Um blog de opinião sobre a televisão portuguesa

Mulheres ao poder

Catarina Furtado, Bárbara Guimarães e Teresa Guilherme são as mulheres que vão estar à frente das maiores apostas dos três principais canais generalistas portugueses. 

 

A elas junta-se agora Tânia Ribas de Oliveira. A apresentadora vai ser a cara da 3ª edição de O Elo Mais Fraco

 

Três das quatro apresentadoras serão substitutas de Júlia Pinheiro que ficará, agora, para segundo plano.

 

Tânia Ribas de Oliveira deixou de ser uma promessa da apresentação, para passar a ser um valor mais que seguro. É jovem, alegre, divertida, boa comunicadora e genuína. 

 

Terá, com certeza, os seus defeitos, mas que para aqui não interessam agora. A companheira de João Baião nas tardes da RTP1, volta assim ao horário nobre do canal público. 

 

Já fez a Herança de Verão e agora cabe-lhe a difícil tarefa de apresentar o saudoso regresso de O Elo Mais Fraco

 

À partida, a escolha de Tânia é errada.

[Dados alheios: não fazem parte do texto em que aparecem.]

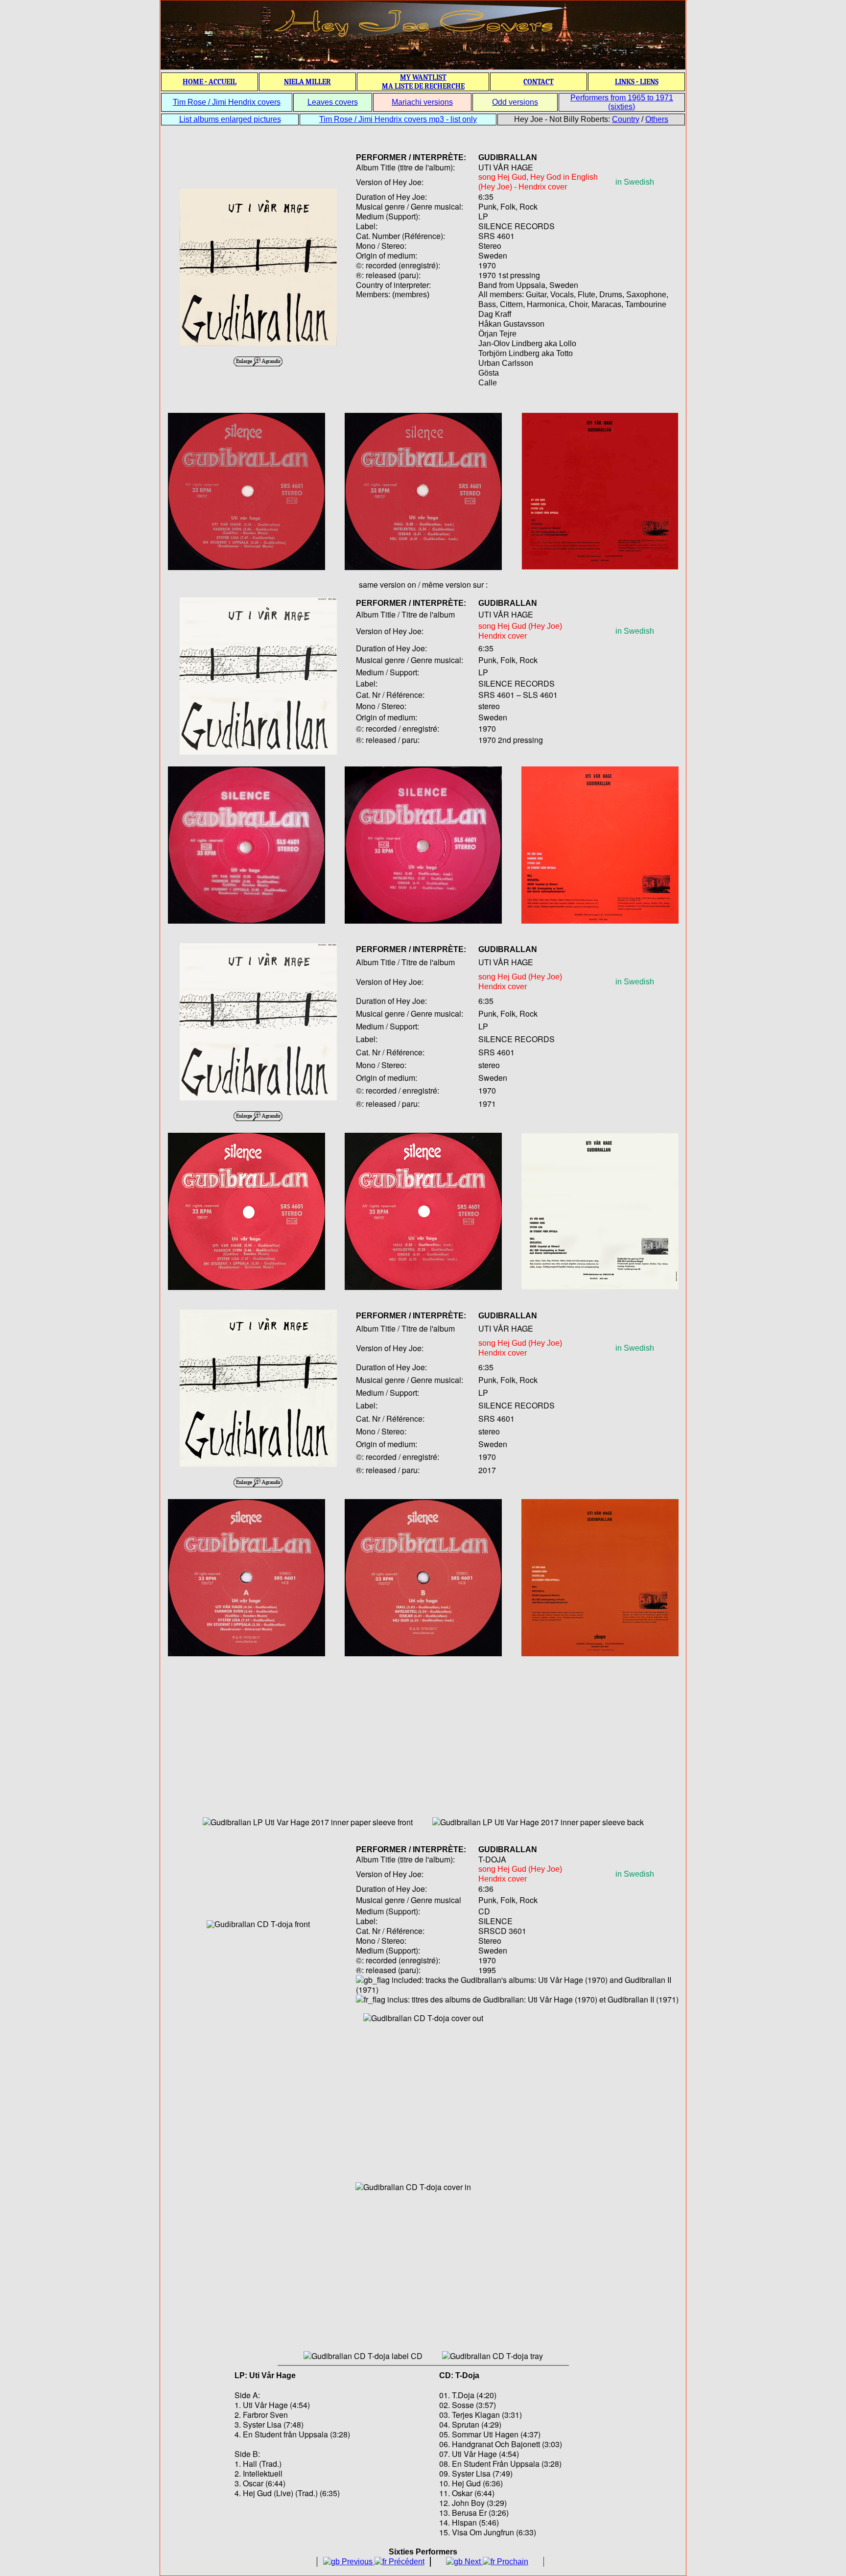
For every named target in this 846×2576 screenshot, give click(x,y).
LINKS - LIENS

Neste concurso, que testa a cultura geral dos participantes, as principais características são: a indiferença, rispidez e arrogância da apresentadora. 

 

Ora, tudo isto são adjectivos que nada têm a ver com a postura de Tânia Ribas de Oliveira.

Não colocando em causa o profissionalismo da menina bonita da RTP, está será uma tarefa difícil de cumprir. 

 

A apresentadora terá, assim, de "criar um boneco" ou arrisca-se a fazer de um sucesso antigo, um insucesso recente.